Nordic speakers supporting the autochthonous nature of Germanic and haplogroup I1 to Scandinavia.
Armenian speakers delighted to see a proposal of Indo-European homeland in the Armenian highlands, be it supported by glottalic consonants, CHG ancestrty, R1b (xM269) or J lineages…
Greek speakers now willing to support continuity of haplogroup J as a ‘native’ Greek lineage, of people speaking Proto-Greek (and in earlier times PIE), because of two Minoan, and one Mycenaean samples found in Lazaridis et al. (2017).
Even Turks linking Yamna with the expansion of Turkic languages. That one is fun to read, almost like a parody for the rest – substituting “Indo-European” for “Turkic”.
For years, a lot of people – me included (at least since 2005) – believed, because of modern maps of R1a distribution, that R1a and Corded Ware are the vector of Indo-European languages. For those of us who don’t have any personal or national tie with this haplogroup, this notion has been easy to change with new data. For others, it obviously isn’t, and it won’t be.
For all these people, a sample, result, or conclusion from any paper, just dubiously in favour, means everything, but a thousand against mean nothing, or can be reinterpreted to support their fantasies.
The Kossinnian “autochthonous continuity” crap permeates this relatively new subfield of Human Evolutionary Genetics, as it permeated Indo-European studies (first Linguistics, then Archaeology) in its infancy. It seems to be a generalised human trend, no doubt related to some absurd inferiority complex, mixed with historical romanticism, a certain degree of chauvinism, and (falling in the eternal Godwin’s Law of our field) some outdated, childish notion of ‘supremacy’ linked with the expansion of the own language and people.
Such simplistic and popular models are also lucrative, judging by the boom in demand for DNA analysis, which companies embellish with modern fortune tellers (or fortune tellers themselves sell for a price), promising to ascertain your ‘ancestry proportions’ using automated algorithms, so that you don’t have to get lost in complex genetic data and prehistoric accounts, which can’t help you define your “ethnicity”…
Some just don’t want to realize that the spread of prehistoric languages (like Late Indo-European dialects) was a complex, non-uniform, stepped process, devoid of modern romantic concepts, which in genetic terms necessarily included later founder effects and cultural diffusions, so that no one can trace their haplogroup, lineage, family, region, or country to any single culture, language, or ethnic group. The same, by the way, can be said of peoples and countries in historic times.
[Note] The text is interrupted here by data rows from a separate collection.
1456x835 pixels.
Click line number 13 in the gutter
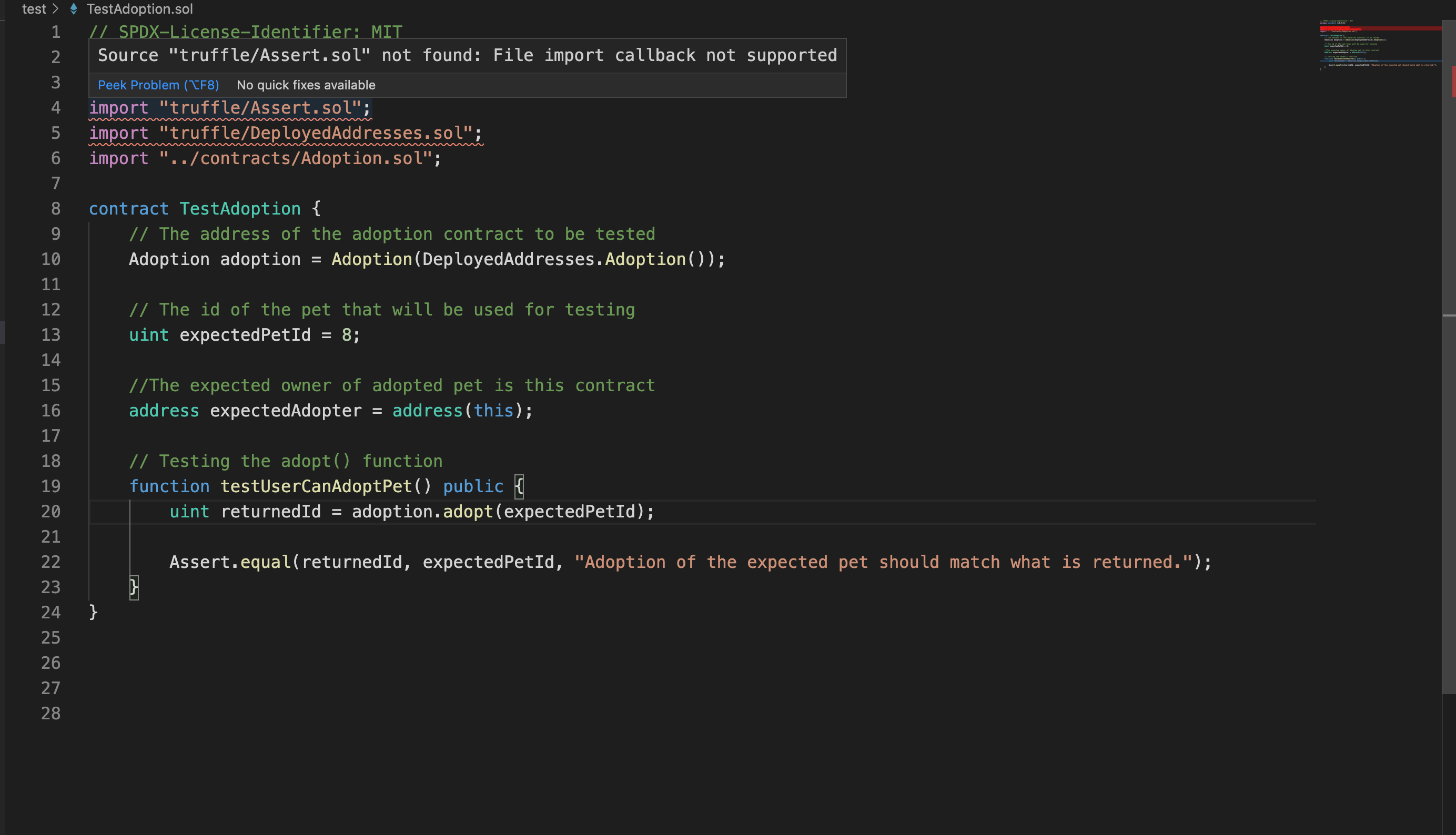[51, 334]
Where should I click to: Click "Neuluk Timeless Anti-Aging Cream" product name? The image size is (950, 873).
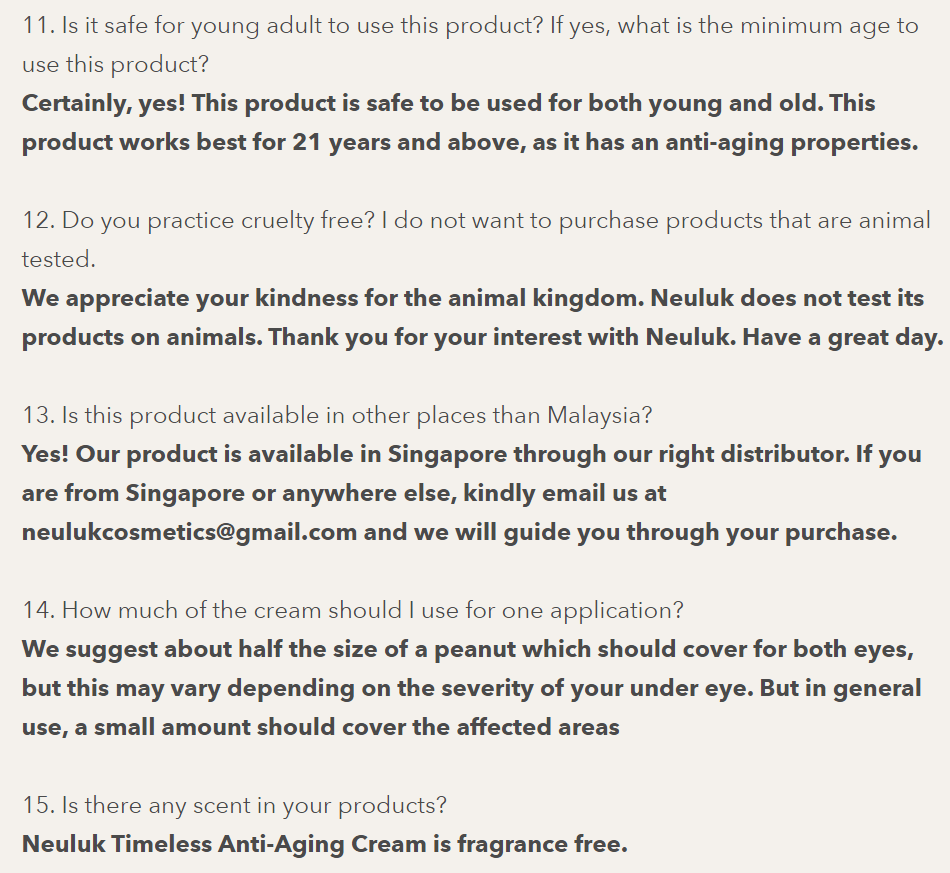click(224, 844)

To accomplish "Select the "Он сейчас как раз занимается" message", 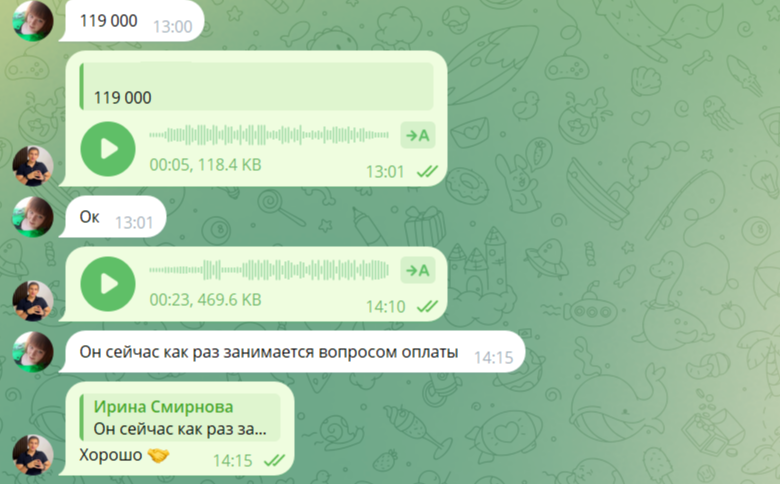I will coord(292,352).
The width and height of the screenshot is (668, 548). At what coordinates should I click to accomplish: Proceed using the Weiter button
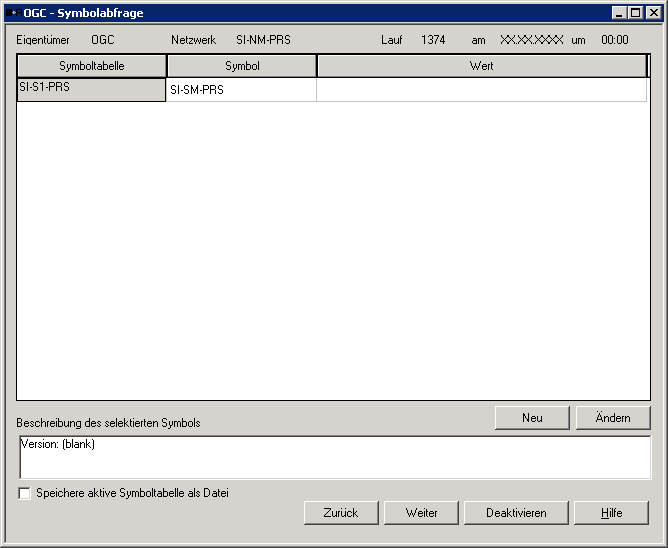tap(421, 513)
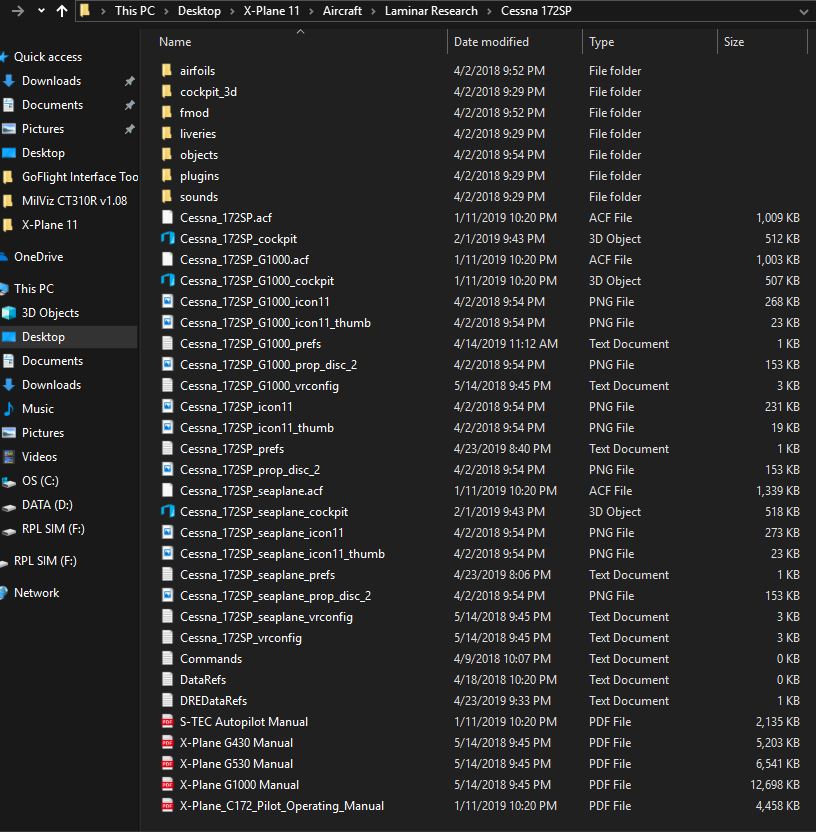Click the Cessna_172SP_icon11 PNG file icon

pos(168,407)
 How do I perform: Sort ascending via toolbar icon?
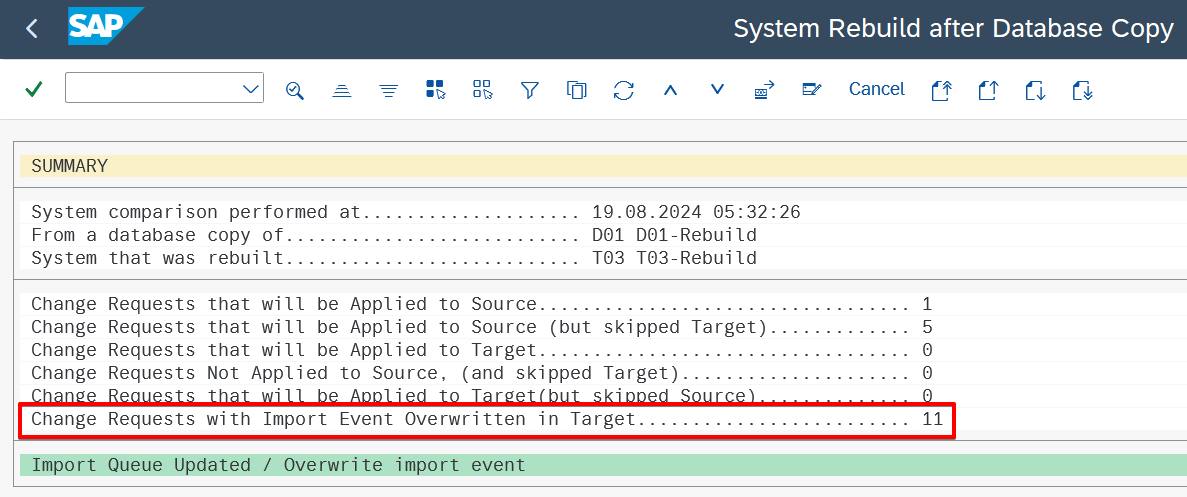tap(342, 90)

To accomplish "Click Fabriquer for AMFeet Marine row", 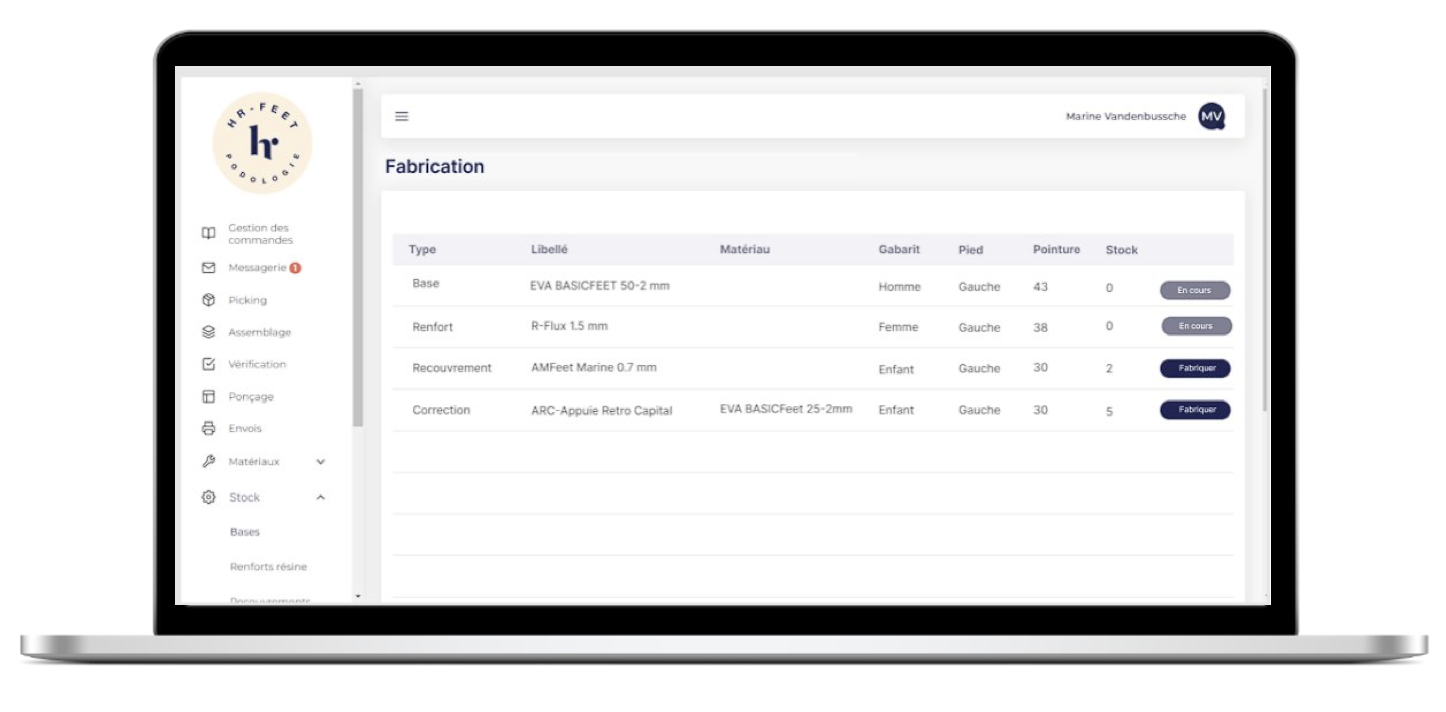I will tap(1195, 368).
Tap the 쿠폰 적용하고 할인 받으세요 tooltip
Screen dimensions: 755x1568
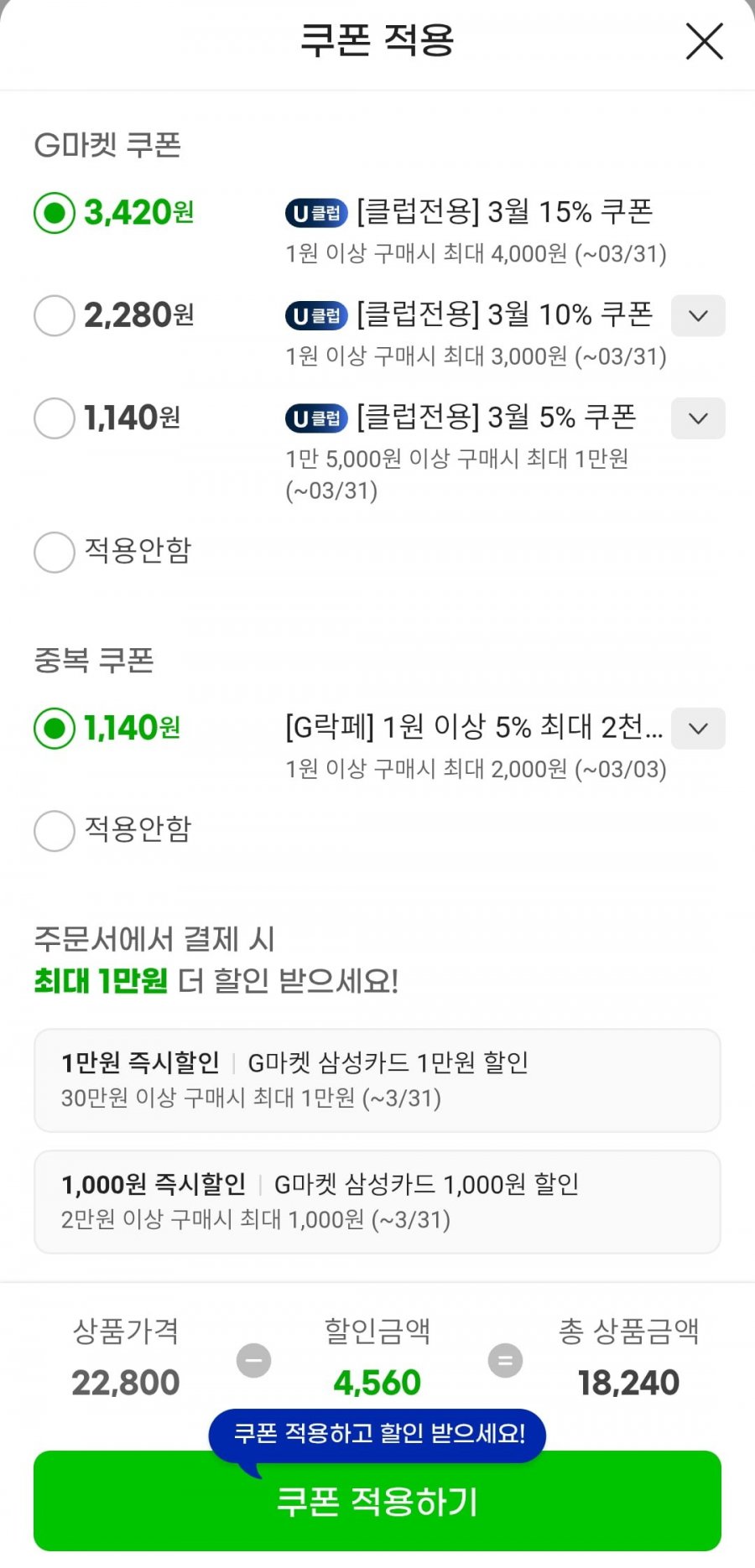tap(378, 1434)
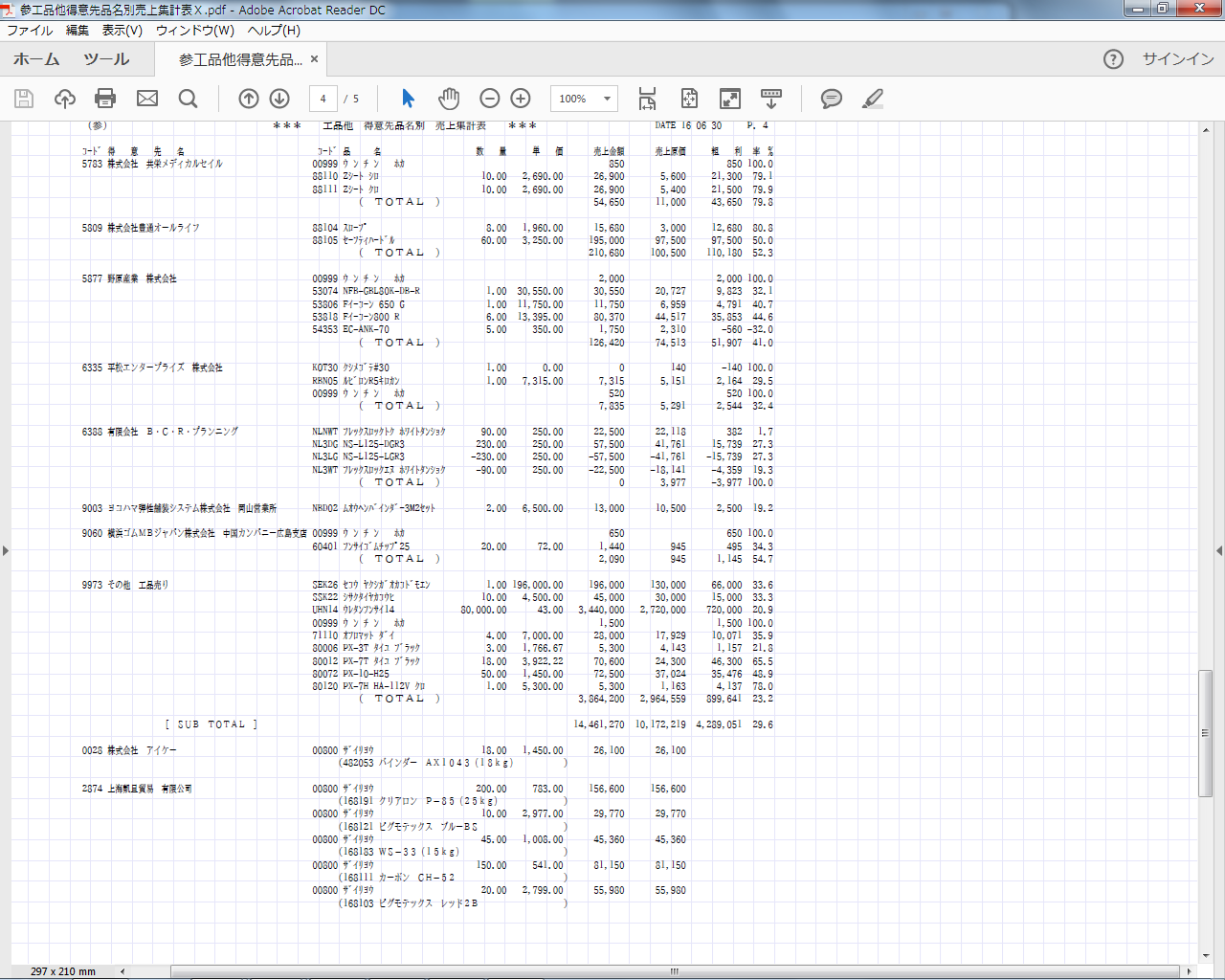Zoom in with plus button
The height and width of the screenshot is (980, 1225).
coord(521,99)
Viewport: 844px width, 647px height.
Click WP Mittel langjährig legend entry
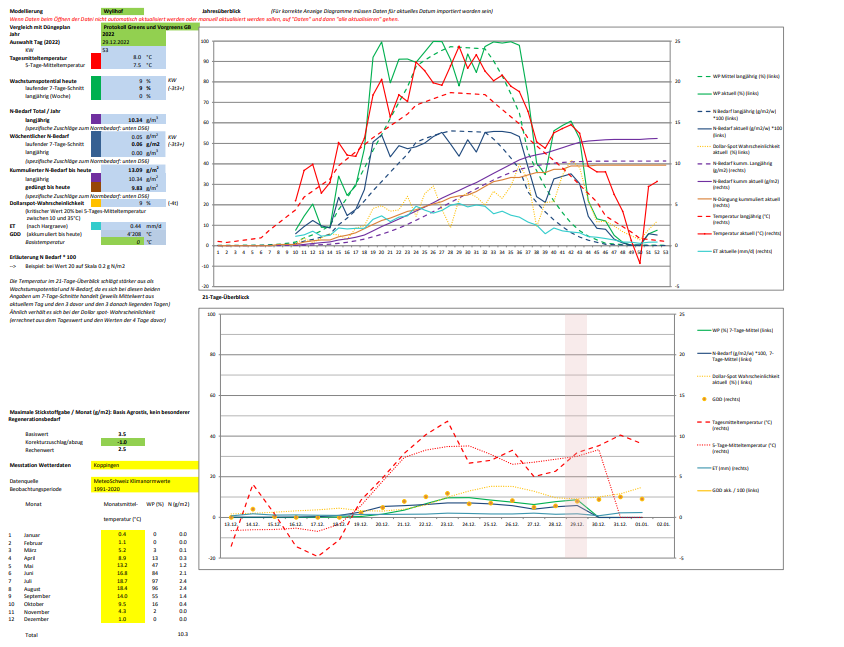click(738, 76)
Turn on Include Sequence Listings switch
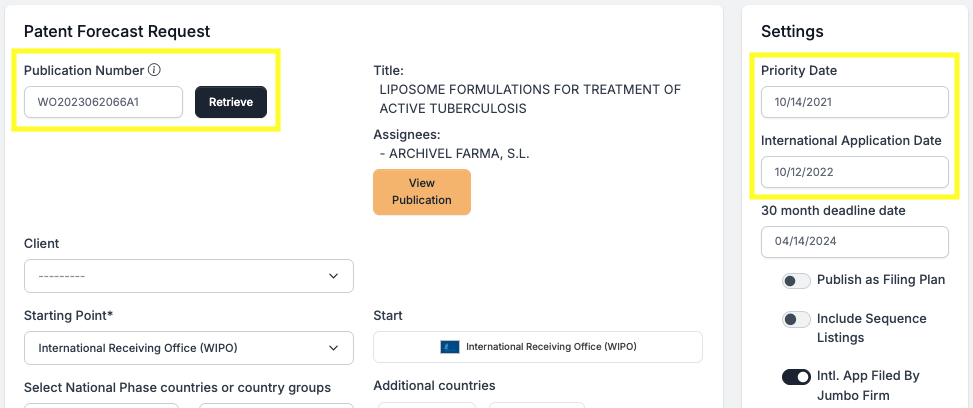This screenshot has height=408, width=973. 796,319
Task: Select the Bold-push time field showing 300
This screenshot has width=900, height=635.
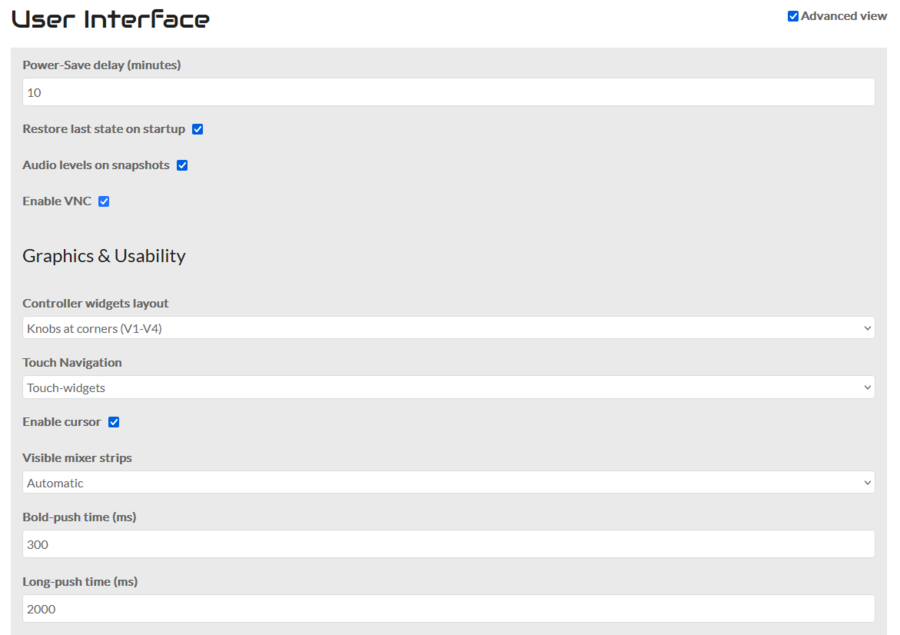Action: point(448,544)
As I said before, we shall expect supporters of the Kurgan model (and thus the expansion of R1a-Z645 with Yamna) to wait for just one sample of R1a-M417 in Yamna and/or Bell Beaker (which will eventually be found), and just one sample of R1b-M269 in Corded Ware (which will also eventually be found), to blow the horn of victory in this naïve competition against time, general knowledge, and (essentially) themselves.
A sad consequence of how we are is that, because of the obvious influence of these stupid modern ethnolinguistic agendas, because we are not all rowing in the same direction, genetic results and conclusions are still perceived as far-fetched and labile, and thus most archaeologists and linguists prefer not to include genetic results in their investigation. And those who dare to do so, are badly counselled by those who go with the tide, so that their papers become almost instantly outdated.